> **PROBLEM REQUIREMENTS**
Each line below from the one containing "Beşli Altın (106, 801)" through the one containing "Kulplu Reşat Altını (115, 562)" is to be given again exactly, and no line outside that span.

> **EXERCISE DATA**
▬▬▬

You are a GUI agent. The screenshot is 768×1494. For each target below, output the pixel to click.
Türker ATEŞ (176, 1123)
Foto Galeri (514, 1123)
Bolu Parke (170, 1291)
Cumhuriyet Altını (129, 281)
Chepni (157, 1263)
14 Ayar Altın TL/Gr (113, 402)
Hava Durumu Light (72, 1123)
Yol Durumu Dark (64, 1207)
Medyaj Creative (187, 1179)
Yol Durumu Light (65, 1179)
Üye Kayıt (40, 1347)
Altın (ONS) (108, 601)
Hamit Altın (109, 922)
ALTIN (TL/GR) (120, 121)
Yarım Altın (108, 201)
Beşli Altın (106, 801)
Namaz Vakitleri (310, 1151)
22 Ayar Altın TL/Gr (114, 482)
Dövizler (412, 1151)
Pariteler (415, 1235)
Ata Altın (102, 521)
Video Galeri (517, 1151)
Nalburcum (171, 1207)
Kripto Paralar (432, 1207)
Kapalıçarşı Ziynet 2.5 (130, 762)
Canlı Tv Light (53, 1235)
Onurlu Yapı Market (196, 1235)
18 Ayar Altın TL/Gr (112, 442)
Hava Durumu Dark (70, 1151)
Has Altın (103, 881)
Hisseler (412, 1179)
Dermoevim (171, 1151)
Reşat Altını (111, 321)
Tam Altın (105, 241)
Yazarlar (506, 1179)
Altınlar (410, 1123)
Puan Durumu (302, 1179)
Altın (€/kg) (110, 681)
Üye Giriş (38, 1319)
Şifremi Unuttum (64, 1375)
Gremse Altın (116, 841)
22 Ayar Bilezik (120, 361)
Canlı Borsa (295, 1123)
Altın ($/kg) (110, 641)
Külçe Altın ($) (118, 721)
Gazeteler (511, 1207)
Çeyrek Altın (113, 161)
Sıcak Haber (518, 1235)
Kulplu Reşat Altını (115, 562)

▬▬▬

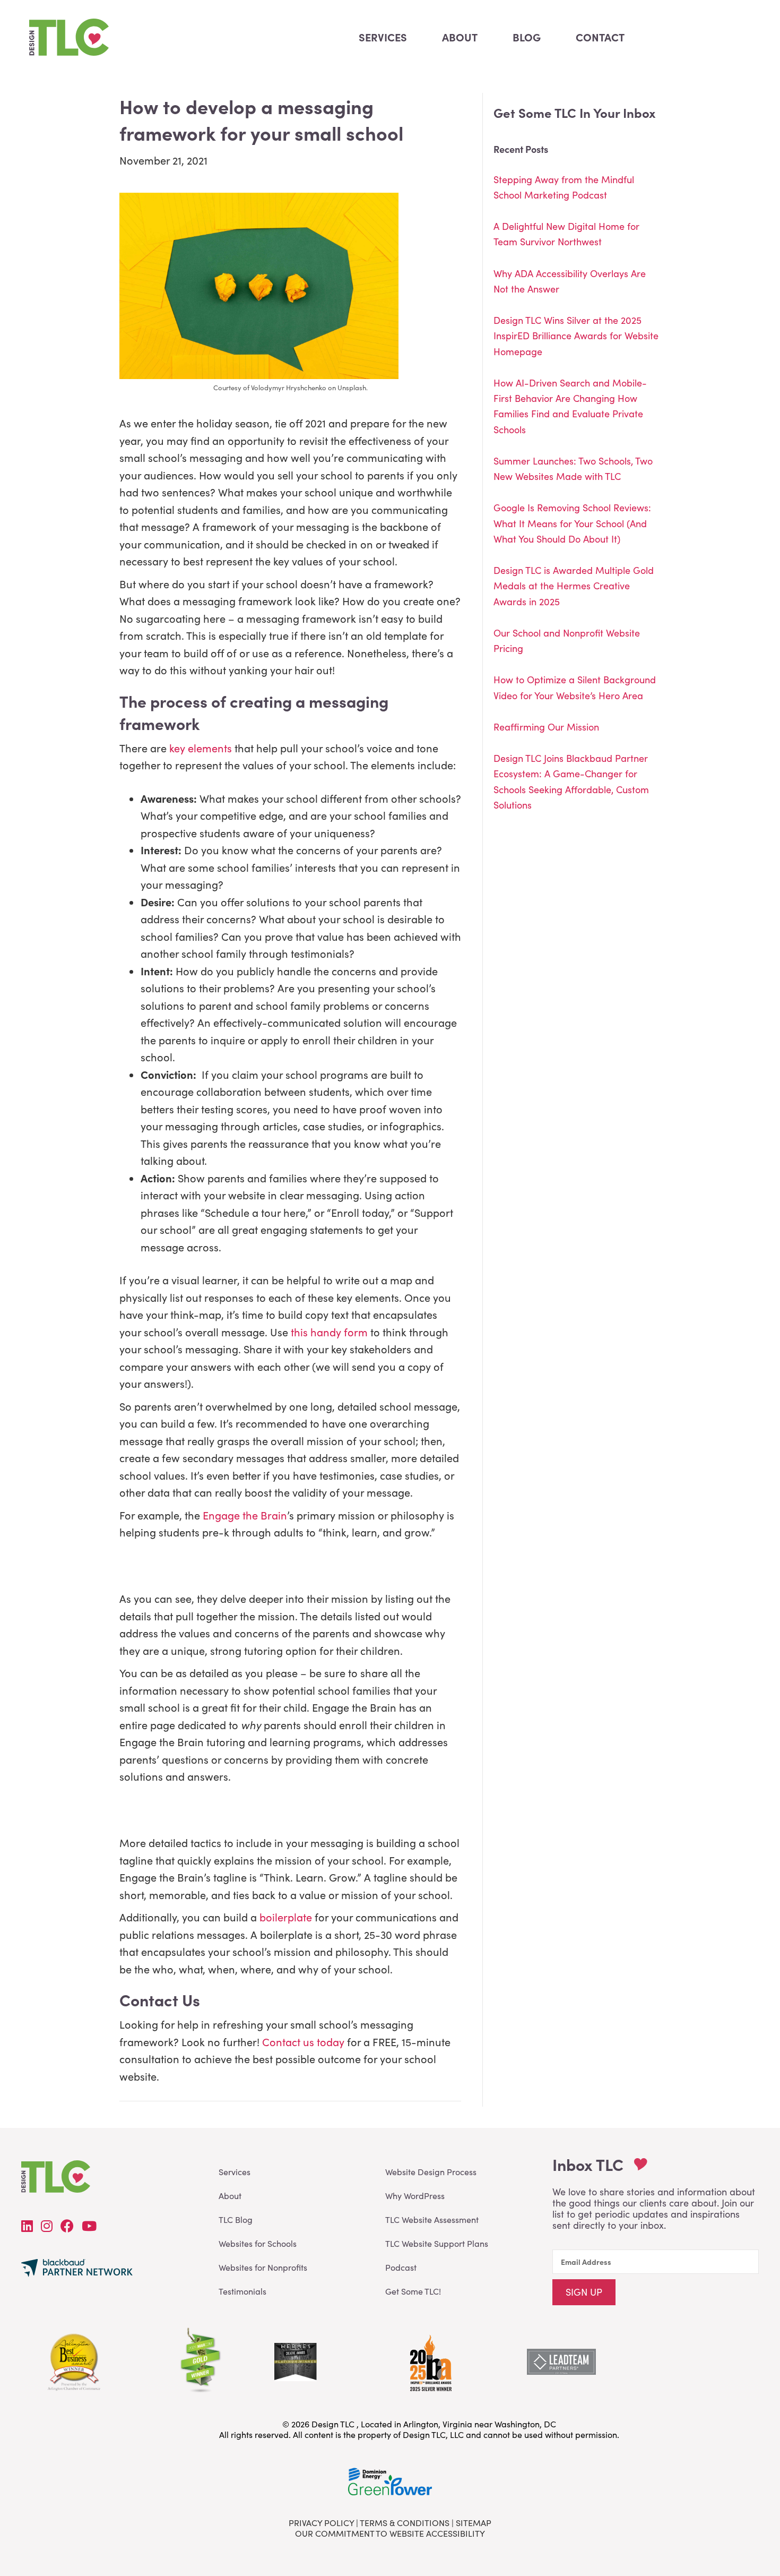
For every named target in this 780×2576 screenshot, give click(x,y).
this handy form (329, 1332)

▬▬▬

> **EXERCISE OUTPUT**
Beşli Altın (106, 801)
Namaz Vakitleri (310, 1151)
22 Ayar Altın TL/Gr (114, 482)
Dövizler (412, 1151)
Pariteler (415, 1235)
Ata Altın (102, 521)
Video Galeri (517, 1151)
Nalburcum (171, 1207)
Kripto Paralar (432, 1207)
Kapalıçarşı Ziynet 2.5 (130, 762)
Canlı Tv Light (53, 1235)
Onurlu Yapı Market (196, 1235)
18 Ayar Altın TL/Gr (112, 442)
Hava Durumu Dark (70, 1151)
Has Altın (103, 881)
Hisseler (412, 1179)
Dermoevim (171, 1151)
Reşat Altını (111, 321)
Tam Altın (105, 241)
Yazarlar (506, 1179)
Altınlar (410, 1123)
Puan Durumu (302, 1179)
Altın (€/kg) (110, 681)
Üye Giriş (38, 1319)
Şifremi Unuttum (64, 1375)
Gremse Altın (116, 841)
22 Ayar Bilezik (120, 361)
Canlı Borsa (295, 1123)
Altın ($/kg) (110, 641)
Külçe Altın ($) (118, 721)
Gazeteler (511, 1207)
Çeyrek Altın (113, 161)
Sıcak Haber (518, 1235)
Kulplu Reşat Altını (115, 562)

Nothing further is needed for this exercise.